None of this is to diminish the sadness of another human’s passing but to wonder what all this says about us: our sycophancy, our obsequiousness – and why? When we elevate others without reason we diminish ourselves; when we praise strangers without foundation we demean something fundamental about our own lives. But perhaps that’s the point.

Many years ago I had a half-hour private audience with the Queen after winning the Commonwealth Writers Prize. That afternoon I met a journalist friend in the pub. He was fascinating and extraordinary. The Queen was not. She was a dignified elderly woman determined that at the apex of a hierarchical nonsense the hierarchy would endure.

There is a marvellous short story by Francisco Ayala set in the 16th century about a Mestizo who spends his life petitioning for an audience with the King of Spain so that he might have righted a childhood wrong. His whole life he devotes to scaling the vast edifice of imperial power to finally in his old age secure his audience. When at last admitted into the regal chamber he looks up to the throne to see there a dribbling dwarf.

And he finally understands: at the centre there is nothing. The point of power is maintaining the illusion there is something and his life has been spent in preserving that illusion.

The woman I met in Buckingham Palace that day long ago was something at once more remarkable and far more ordinary: a human being.
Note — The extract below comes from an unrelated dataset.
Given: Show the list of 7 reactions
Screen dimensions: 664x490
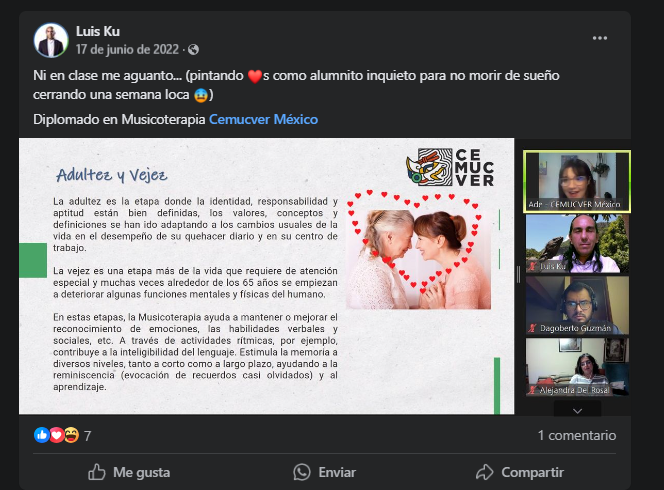Looking at the screenshot, I should click(88, 436).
Like you, like me. No less and no more. At the head of a vast historical system of injustice and inequality there was to be found only a little old lady.

We lie to ourselves when we indulge in a mass hysteria proclaiming that at the centre there is something greater than ourselves. But perhaps a mass hysteria is exactly what is needed to make us continue to believe that eternal lie.

Three years after The Prisoner of Zenda first appeared, in the year of Queen Victoria’s Diamond Jubilee, another young English writer wrote a novel that would prove his most enduring: The War of the Worlds. It was inspired, H. G. Wells wrote, by the extermination of the Tasmanian Aborigines. That extermination was a consequence of the policy of the Crown.

Ruritania, in the end, is just a story. The Queen, like any good novelist, worked hard to ensure a continuing suspension of disbelief to ensure the story went on. But the moment we stop believing, as the Caribbean countries are now showing, Ruritania ceases to exist.

As AFL star Daisy Pearce said, endorsing the scrapping of a minute’s silence for the Queen during the AFL’s Indigenous round, “It all comes down to which version of this nation’s history you give voice to.”

For Britain may be fated to become Ruritania to the 21st century. But we, with our history within us and with our future before us, are not.

Perhaps I am not alone in sensing in the strange mass mourning not belief but its lack, not loyalty but the corrosion of connection, not grief but fear. And beyond the Ruritanian funeral, perhaps what everyone senses is that great change is coming to us, and that reality is coming quickly and in large and unexpected ways.